● WHAT THE TASK ASKS:
Answer with a number only, giving how many lines in the data below include "Update".

─── SOURCE MATERIAL

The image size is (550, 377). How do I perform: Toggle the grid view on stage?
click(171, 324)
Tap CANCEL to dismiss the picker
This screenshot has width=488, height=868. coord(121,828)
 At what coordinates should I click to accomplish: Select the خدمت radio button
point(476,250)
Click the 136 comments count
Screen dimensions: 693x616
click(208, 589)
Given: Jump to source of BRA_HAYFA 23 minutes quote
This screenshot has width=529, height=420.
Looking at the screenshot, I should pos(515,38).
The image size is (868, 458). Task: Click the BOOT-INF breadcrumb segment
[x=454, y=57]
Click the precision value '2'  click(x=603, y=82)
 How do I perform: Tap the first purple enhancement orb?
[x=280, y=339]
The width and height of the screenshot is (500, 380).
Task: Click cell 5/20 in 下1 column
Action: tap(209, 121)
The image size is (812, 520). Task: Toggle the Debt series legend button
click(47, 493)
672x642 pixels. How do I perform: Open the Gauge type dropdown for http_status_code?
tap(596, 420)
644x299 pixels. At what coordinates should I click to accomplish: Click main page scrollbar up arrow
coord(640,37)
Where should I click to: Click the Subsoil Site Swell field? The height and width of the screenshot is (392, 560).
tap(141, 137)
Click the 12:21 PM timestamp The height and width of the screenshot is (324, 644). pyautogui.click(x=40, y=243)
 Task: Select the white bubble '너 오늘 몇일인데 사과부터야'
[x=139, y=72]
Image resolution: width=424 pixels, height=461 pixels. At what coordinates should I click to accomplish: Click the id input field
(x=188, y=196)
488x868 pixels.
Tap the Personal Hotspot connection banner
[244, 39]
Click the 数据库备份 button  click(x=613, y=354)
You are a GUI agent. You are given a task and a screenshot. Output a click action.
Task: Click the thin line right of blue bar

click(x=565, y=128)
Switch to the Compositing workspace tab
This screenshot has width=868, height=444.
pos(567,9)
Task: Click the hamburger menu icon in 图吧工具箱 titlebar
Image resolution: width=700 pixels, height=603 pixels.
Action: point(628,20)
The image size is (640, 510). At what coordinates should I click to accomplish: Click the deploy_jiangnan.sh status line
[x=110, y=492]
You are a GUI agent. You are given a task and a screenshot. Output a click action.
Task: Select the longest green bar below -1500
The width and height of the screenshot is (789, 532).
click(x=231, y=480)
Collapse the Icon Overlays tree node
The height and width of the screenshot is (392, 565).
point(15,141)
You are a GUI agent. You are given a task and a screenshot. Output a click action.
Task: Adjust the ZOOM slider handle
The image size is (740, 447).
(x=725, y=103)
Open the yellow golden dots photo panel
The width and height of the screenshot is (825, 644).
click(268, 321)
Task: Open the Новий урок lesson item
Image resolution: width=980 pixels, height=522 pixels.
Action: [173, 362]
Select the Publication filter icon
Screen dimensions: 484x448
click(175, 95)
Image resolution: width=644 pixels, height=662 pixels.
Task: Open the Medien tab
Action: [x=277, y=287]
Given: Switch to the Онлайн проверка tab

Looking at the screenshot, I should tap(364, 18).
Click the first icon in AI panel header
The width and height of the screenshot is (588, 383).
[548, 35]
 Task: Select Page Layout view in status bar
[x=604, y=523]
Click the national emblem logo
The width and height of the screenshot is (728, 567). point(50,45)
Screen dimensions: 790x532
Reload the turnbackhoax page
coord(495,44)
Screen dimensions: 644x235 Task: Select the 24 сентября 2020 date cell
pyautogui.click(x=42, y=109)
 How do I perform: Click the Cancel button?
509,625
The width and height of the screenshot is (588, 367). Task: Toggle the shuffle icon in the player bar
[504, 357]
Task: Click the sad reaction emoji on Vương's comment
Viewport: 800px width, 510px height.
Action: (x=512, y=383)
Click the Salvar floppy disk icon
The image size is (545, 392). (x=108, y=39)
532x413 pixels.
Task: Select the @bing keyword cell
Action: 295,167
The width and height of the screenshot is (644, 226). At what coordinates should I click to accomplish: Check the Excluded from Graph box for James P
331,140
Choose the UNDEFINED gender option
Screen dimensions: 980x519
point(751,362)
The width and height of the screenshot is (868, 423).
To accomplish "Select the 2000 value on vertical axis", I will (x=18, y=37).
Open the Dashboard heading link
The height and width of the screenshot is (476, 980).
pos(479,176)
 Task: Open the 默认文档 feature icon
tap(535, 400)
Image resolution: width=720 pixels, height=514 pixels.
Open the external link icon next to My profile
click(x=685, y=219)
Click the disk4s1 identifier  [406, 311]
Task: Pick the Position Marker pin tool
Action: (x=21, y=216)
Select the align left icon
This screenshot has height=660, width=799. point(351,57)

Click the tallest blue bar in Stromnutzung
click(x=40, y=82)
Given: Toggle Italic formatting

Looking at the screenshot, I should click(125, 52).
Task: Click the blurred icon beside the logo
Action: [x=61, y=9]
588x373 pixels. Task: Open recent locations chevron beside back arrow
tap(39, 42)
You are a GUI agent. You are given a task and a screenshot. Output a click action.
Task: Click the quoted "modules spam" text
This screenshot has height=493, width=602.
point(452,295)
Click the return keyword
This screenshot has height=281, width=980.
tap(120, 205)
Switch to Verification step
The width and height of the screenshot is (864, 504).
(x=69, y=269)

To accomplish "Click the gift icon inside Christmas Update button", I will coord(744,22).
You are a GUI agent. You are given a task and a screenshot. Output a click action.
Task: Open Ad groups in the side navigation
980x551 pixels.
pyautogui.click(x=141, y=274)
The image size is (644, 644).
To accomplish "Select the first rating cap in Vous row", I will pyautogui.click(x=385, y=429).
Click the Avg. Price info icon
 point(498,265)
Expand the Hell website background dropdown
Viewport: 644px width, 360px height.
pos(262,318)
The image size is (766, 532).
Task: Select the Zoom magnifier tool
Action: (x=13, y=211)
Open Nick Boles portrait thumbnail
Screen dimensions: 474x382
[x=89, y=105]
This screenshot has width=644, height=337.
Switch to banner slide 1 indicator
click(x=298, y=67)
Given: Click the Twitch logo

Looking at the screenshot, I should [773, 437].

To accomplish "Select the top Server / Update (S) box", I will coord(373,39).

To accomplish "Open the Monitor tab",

──────

● TASK SOLUTION:
2